Results of previous audit
The second round of audits follows up on a September 2020 audit that found that Medicare overpaid acute care hospitals $51.6 million from 2013 to 2016 for outpatient services to beneficiaries who were inpatients at other facilities such as long-term care hospitals, inpatient rehabilitation facilities, inpatient psychiatric facilities and critical-access hospitals.
The Detroit metro area has three acute care hospitals.
In a press statement, the OIG said: “that none of the $51.6 million we reviewed, representing 129,792 claims, should have been paid because the inpatient facilities were responsible for payments.” It added that Medicare beneficiaries also had to pay $14.3 million in “unnecessary deductibles and coinsurance” for the outpatient services.
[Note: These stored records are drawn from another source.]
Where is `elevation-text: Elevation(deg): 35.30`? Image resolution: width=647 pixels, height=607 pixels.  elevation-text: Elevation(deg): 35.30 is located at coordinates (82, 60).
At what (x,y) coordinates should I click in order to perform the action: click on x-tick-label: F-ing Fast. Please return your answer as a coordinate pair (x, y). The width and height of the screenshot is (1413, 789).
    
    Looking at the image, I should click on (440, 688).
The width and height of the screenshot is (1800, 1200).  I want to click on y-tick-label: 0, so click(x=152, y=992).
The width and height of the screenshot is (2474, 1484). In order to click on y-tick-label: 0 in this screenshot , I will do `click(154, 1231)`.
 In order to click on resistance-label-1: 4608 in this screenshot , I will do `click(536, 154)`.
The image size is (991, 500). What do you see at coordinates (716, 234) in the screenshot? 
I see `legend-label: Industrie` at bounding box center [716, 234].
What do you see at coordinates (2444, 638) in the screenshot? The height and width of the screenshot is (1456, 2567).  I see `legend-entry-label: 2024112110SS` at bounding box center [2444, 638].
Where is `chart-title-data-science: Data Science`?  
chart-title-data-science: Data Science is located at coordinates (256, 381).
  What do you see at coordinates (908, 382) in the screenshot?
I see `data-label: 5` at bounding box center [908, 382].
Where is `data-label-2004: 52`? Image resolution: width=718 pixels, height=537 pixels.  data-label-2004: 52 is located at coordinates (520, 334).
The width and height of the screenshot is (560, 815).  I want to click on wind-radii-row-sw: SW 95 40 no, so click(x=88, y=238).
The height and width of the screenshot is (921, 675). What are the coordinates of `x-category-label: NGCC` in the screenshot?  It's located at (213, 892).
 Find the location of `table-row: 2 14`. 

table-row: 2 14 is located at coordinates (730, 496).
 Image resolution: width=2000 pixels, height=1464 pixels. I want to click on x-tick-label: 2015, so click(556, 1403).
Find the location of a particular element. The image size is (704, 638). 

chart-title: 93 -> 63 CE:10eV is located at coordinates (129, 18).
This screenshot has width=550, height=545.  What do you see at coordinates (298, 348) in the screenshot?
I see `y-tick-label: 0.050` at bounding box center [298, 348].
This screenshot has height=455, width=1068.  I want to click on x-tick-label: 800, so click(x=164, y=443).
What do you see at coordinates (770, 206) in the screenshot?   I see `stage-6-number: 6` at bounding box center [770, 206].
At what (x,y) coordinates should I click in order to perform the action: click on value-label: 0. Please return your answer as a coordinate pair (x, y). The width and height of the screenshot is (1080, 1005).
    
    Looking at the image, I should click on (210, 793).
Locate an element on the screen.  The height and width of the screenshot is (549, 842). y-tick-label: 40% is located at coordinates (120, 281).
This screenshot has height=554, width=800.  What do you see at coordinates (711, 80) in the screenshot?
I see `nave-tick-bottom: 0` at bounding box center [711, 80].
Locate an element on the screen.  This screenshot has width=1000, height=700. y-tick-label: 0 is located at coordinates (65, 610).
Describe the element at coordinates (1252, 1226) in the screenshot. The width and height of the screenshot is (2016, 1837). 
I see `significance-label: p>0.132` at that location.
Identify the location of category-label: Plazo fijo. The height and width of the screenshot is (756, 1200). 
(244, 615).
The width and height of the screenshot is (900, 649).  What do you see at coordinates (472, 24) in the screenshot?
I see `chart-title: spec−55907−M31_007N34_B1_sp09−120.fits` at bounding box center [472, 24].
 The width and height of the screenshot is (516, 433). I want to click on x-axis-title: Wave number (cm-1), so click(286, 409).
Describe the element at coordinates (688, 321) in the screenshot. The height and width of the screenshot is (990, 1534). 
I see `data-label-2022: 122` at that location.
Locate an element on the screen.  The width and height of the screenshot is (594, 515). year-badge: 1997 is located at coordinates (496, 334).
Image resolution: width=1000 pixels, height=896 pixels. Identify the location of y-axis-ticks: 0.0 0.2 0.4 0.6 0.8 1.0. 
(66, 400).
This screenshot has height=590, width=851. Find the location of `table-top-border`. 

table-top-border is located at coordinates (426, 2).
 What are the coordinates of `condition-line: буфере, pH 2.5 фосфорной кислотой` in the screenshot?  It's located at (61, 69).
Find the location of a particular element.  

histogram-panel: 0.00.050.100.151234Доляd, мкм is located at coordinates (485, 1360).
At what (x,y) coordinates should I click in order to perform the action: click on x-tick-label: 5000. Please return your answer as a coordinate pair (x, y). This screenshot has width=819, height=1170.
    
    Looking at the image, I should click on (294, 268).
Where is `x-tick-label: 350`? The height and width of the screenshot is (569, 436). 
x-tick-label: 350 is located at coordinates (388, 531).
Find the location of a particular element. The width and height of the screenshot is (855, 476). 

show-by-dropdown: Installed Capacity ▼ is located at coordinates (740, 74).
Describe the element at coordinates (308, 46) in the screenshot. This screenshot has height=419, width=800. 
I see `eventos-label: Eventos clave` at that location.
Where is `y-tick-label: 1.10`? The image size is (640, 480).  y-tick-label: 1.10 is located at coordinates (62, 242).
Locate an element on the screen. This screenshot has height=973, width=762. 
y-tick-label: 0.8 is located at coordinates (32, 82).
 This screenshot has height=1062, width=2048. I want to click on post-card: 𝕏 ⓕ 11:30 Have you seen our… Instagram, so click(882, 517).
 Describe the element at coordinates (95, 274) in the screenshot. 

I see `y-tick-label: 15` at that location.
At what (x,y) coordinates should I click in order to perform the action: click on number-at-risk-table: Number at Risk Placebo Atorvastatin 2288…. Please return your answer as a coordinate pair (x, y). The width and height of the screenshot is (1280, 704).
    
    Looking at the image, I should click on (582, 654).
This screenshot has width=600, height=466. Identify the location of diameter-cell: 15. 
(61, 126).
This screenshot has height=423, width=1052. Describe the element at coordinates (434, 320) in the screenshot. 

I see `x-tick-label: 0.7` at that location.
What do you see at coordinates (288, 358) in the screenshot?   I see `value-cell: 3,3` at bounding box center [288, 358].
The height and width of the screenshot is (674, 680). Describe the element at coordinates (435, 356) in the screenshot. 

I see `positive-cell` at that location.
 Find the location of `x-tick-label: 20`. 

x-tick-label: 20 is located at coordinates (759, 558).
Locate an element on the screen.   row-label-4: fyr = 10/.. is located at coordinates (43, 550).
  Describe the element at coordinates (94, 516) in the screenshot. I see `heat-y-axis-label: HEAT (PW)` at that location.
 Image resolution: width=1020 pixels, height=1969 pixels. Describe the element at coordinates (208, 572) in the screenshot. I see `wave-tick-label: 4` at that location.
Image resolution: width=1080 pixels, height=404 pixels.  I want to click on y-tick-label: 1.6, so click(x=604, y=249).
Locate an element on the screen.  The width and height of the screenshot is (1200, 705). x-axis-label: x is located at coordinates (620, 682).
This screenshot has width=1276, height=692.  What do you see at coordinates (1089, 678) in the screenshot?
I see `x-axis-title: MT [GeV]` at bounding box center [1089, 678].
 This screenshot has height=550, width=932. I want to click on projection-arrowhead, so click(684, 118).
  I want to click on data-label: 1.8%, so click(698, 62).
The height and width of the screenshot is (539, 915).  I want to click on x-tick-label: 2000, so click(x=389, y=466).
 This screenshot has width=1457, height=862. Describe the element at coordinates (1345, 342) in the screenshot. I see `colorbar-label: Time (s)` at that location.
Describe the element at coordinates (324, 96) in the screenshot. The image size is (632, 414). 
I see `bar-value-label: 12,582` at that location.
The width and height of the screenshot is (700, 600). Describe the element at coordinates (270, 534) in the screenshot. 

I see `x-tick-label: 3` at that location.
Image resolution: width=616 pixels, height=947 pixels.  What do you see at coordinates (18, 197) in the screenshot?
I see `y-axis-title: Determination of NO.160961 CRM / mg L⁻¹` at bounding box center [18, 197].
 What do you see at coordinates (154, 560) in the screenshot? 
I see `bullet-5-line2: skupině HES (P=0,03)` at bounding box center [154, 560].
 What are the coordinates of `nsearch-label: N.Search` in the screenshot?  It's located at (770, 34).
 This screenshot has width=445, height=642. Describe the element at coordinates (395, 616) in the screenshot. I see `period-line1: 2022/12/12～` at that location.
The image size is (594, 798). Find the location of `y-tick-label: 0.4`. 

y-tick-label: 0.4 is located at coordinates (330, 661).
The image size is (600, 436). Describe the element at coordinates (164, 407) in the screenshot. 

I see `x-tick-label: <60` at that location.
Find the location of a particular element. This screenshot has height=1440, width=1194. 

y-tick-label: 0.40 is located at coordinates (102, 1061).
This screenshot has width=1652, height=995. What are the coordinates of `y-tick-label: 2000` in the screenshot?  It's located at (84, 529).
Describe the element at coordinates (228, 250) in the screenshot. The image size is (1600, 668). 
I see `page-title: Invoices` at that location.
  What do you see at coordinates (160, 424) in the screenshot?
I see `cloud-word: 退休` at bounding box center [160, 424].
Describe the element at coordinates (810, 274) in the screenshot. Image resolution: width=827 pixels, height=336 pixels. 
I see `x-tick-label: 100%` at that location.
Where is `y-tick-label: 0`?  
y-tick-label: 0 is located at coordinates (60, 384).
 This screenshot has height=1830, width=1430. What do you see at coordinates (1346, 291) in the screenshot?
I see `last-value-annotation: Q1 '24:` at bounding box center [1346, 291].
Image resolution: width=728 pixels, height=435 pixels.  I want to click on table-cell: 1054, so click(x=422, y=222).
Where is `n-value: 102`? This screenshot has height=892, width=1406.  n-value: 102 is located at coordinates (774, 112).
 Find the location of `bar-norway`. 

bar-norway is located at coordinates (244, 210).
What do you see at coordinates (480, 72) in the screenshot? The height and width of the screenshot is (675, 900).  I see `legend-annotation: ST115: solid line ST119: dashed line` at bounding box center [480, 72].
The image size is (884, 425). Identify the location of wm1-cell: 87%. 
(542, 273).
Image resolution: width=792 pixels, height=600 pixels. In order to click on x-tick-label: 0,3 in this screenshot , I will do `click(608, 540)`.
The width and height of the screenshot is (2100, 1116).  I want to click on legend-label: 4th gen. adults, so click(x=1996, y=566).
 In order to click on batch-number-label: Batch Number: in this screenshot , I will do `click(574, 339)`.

The OIG also said the overpayments to acute care hospitals occurred because the common working file (CWF) edits that should’ve flagged overpayments weren’t working properly.
A news report stated that “acute care hospitals are not supposed to be paid by Medicare for outpatient services provided at another inpatient facility.”
OIG statement about regulations
The OIG says that “federal regulations state . . . Medicare does not pay any provider other than the inpatient hospital for services provided to the beneficiary while the beneficiary is an inpatient of the hospital.” It says that the inpatient hospital must furnish all covered services to the beneficiary directly, or under an agreement with the other facility and that Medicare will then reimburse the inpatient facility at its inpatient rates.
The new audit will also determine if the CWF edits have been fixed and are now working properly.